I swallow. The crash. I didn't put together what it meant for Carter, what it meant for Camilla, until just now.
I am saved from having to murmur something apologetic and awkward by the fervor in Carter's voice as he continues. "She's getting married, to a good man. She's found happiness, and deserves to have that celebrated. And I can make that happen. I can afford to give her that, give her the wedding of her dreams...fuck, I can afford that a million times over. It's not going to make up for our parents not being there, but it's the best I can do."
The silence after his speech hangs heavily in the air. I can feel all of my assumptions about Carter Easton sliding slowly sideways. This isn't what I was expecting...at all.
I slip my hand quietly into his. "I can help you do that," I tell him. "It's my job. And I'm really good at it."
Carter looks up, and bursts out laughing. "Thank you," he says. "I think I'm going to need the help."
I shift on the log. This is more my speed. Dolphins, birds, walks on the beach...Carter himself...they all had me feeling off kilter, but planning a spectacular wedding?
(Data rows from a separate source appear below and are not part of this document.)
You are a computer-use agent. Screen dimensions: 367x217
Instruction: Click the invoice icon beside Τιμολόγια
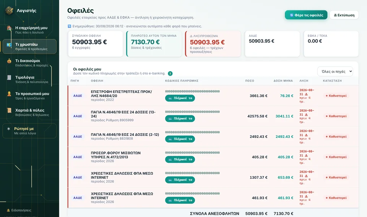click(x=9, y=78)
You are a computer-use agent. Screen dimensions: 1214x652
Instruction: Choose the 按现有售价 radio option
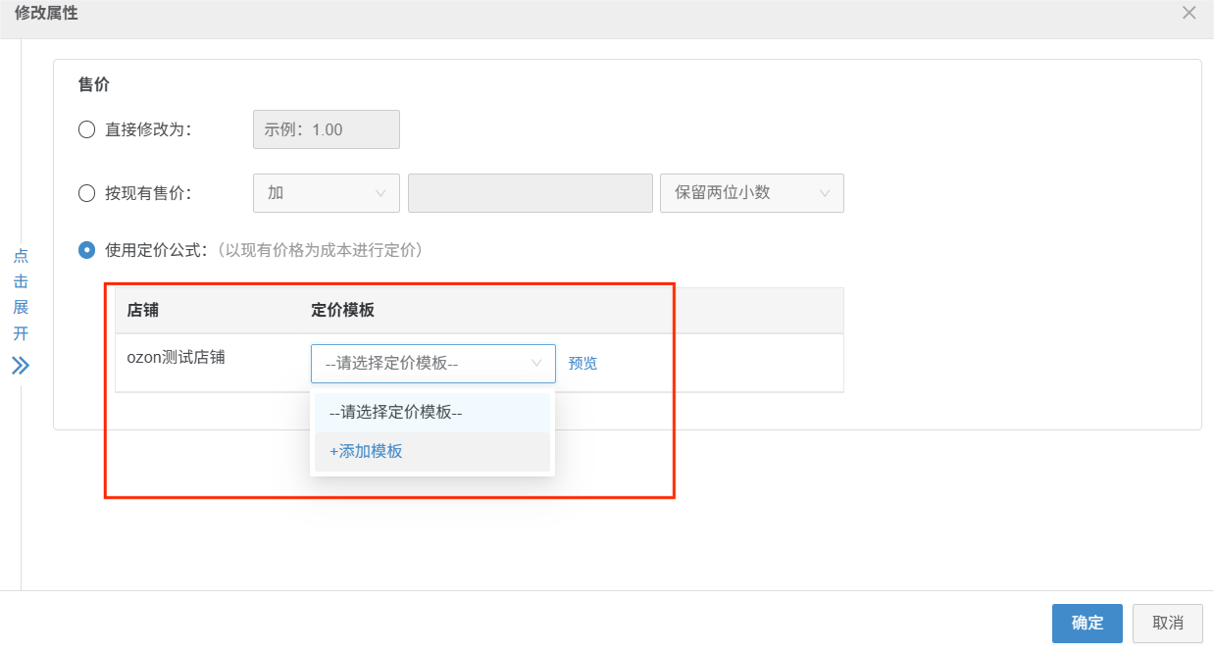coord(86,193)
That I understand. "Why don't you tell me what you have planned," I start.
Carter runs his fingers through his hair again, the wild, trapped look fading from his eyes. It is replaced with a boyish, rueful grin. I can see Cammy's shyness, there underneath the gorgeous, studied cool of his exterior. "If we're going to be...working...together, Ms. Jones."
"You can call me Sanniyah," I interject quickly, blushing slightly.
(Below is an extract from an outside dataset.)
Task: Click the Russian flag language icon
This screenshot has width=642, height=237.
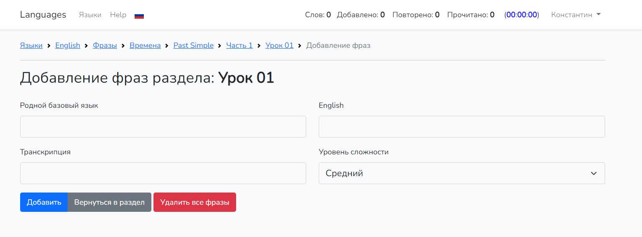Action: point(139,16)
"Okay Sanniyah," he grins wider, showing a dimple deep in his left cheek. "You need to know that...I don't really...plan. That's not how I work, not how I've ever worked, honestly." He slides his hand out of mine and for a moment I miss its warmth. The faraway look I first saw on his face when I arrived, returns. "The more I try to control things, the more they slip away from me." He spreads his hands wide. "So I just learned to let it all...go."
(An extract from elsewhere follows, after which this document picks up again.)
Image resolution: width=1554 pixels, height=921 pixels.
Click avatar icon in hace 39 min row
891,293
There is a sadness to his voice that gives me pause. I want to touch him and suddenly I do, running my hand up his forearm. He closes his eyes and lets his head drop back. Then suddenly he rises to his feet, lifting us both. His hand is on my waist and we are walking in silence, just touching.
I should be working. I should be talking about the wedding, my client's needs. I should be planning, doing my job.
But I am only walking next to him.
I don't want to break the spell I am under where this is completely okay.
Chapter Ten
Sanniyah
My dreams are filled with the sound of the ocean in my ears, the memory of Carter's fingertips on my skin as indelible as ink. I really don't want to wake up and have that memory fade away.
We just walked, nothing more, but that walk was more intimate than if I had torn off his clothes and kissed every inch of his body.
And while every cell in my body yearned for him to kiss me, he did nothing more than squeeze my hand when we said goodbye. The pressure of his hand on mine still heated my skin the morning after.
It is torturing me that I didn't kiss him. I lift my phone to stare at his number. Then, feeling like a complete idiot, I press my lips to the cold screen.
Since when did I revert into a teenager around guys? It didn’t matter. Carter was no ordinary man…
It will have to suffice. For now. Because right now I really have to return to reality and get to work. I wasn’t here to play matchmaker for myself. I was here to plan a wedding.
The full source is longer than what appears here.